Your task
Revise the items from the line with "This screenshot has" through the line with "coord(1124,376)". Give only those lines, with "red X" changed to "gray X" and everything else kept the same.

Data for processing

* * *

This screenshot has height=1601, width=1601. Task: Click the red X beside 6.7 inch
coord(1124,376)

* * *

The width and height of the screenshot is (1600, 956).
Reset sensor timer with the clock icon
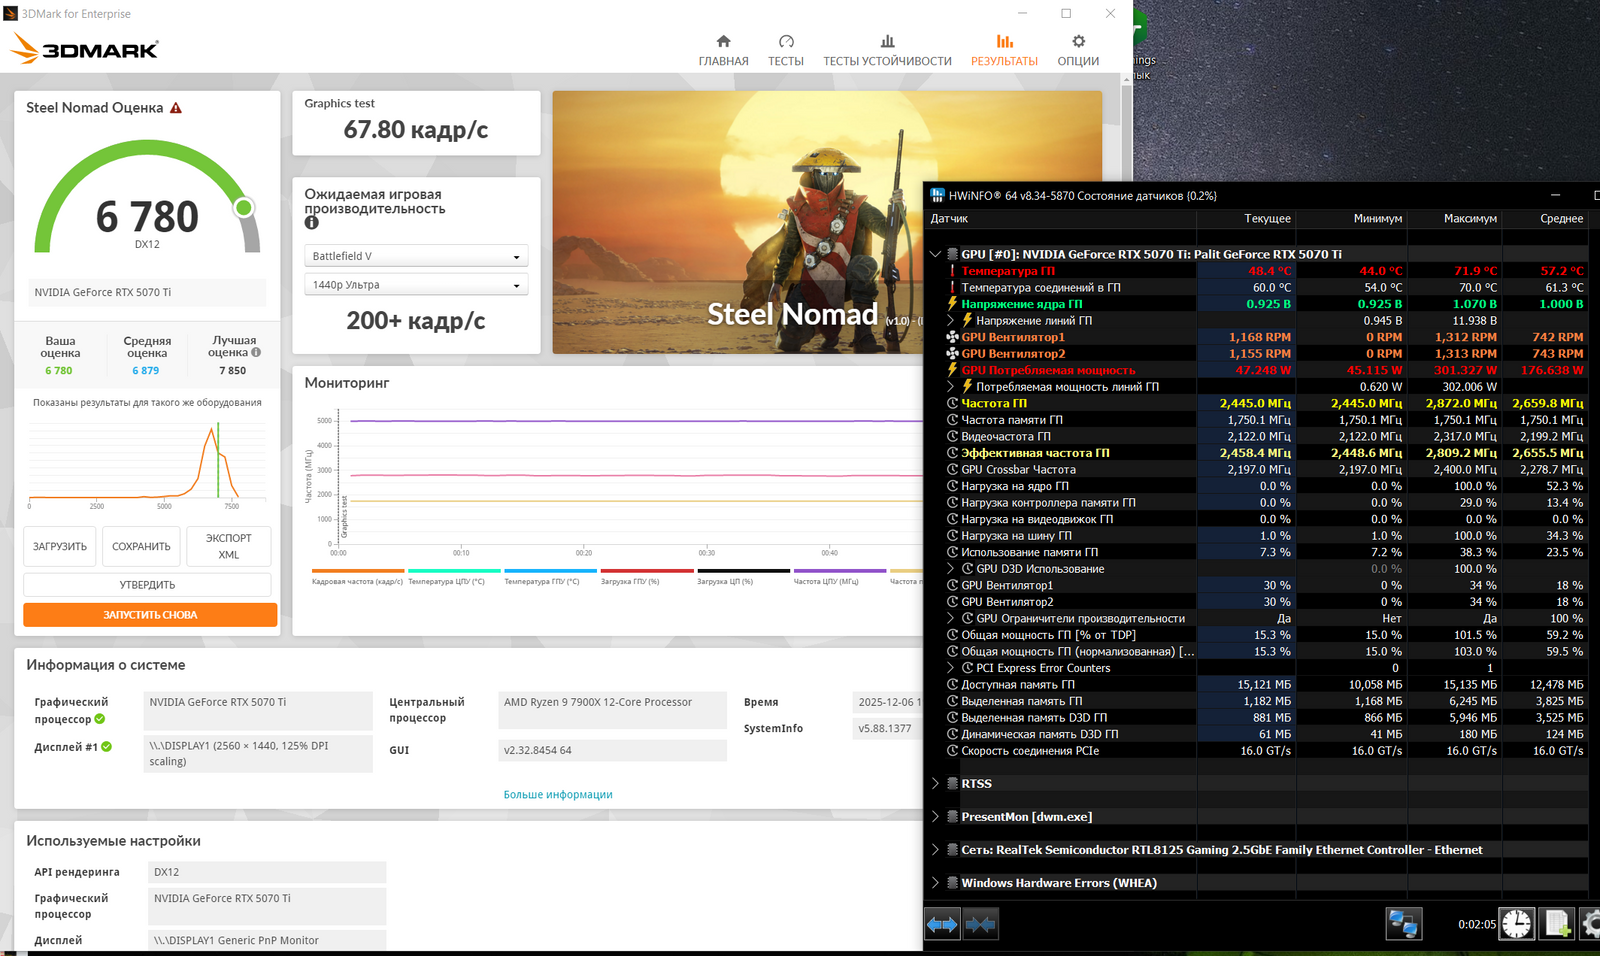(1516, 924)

* * *

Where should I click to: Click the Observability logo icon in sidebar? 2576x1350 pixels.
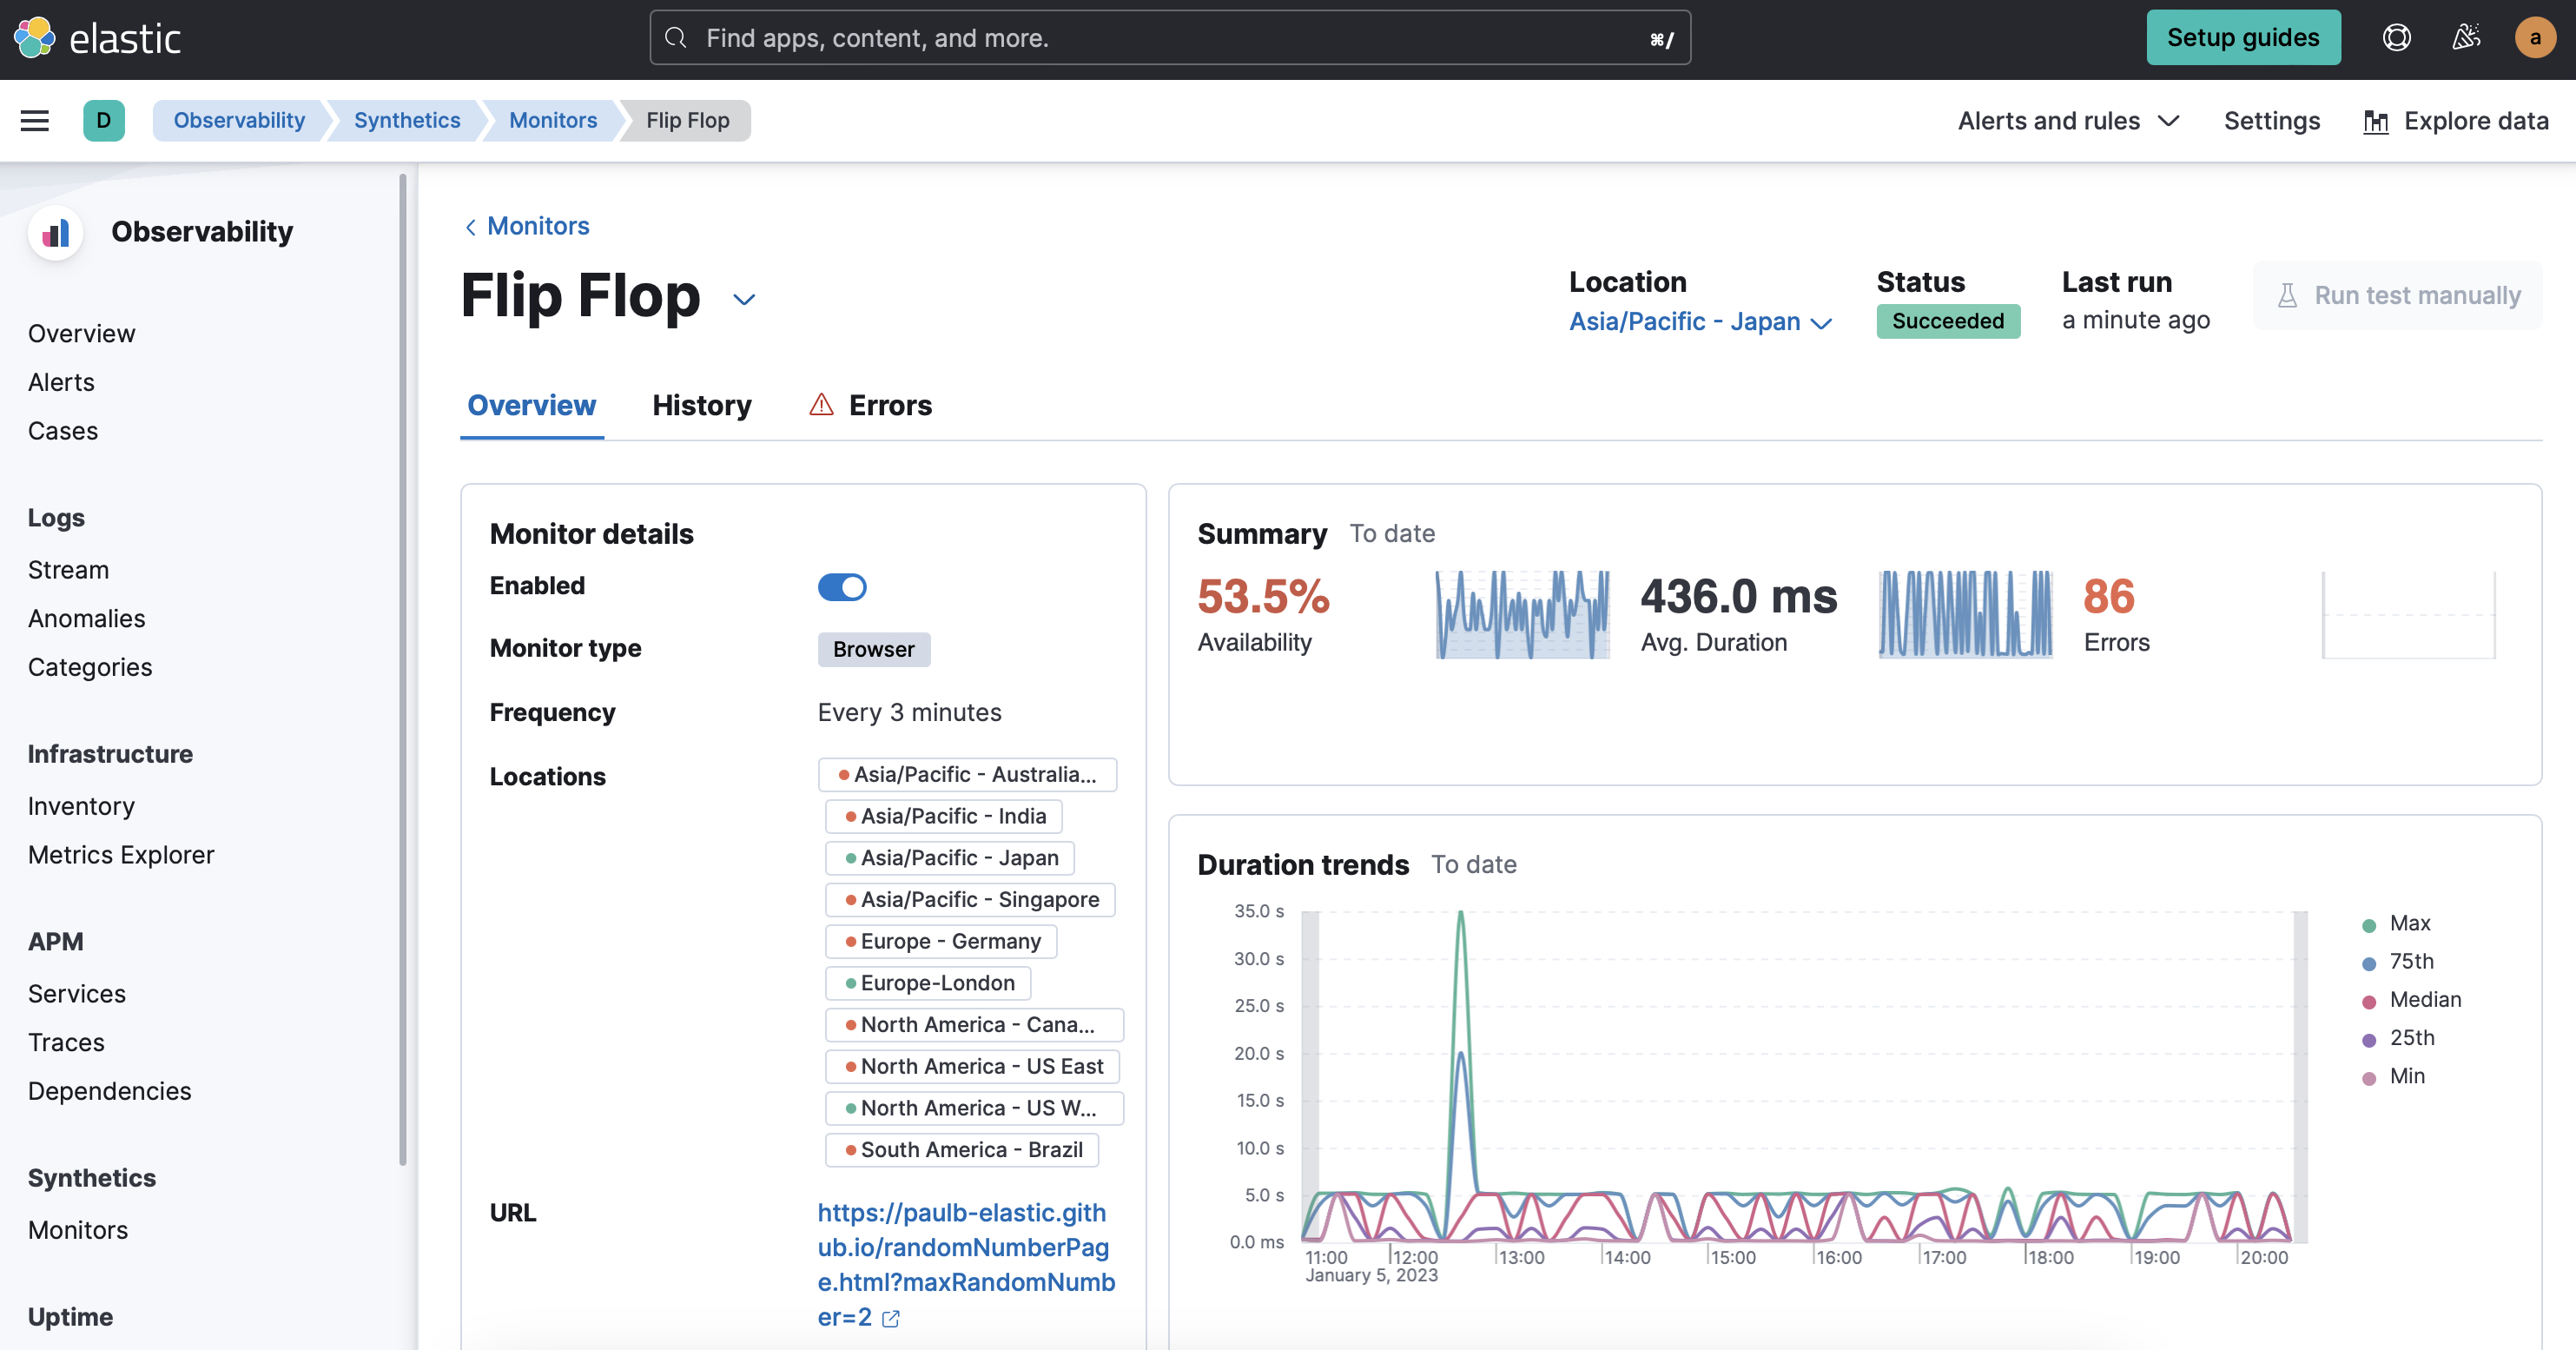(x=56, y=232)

* * *

Solution to this problem
This screenshot has height=1601, width=1601. Task: Click the gray X beside 6.7 inch
coord(1124,376)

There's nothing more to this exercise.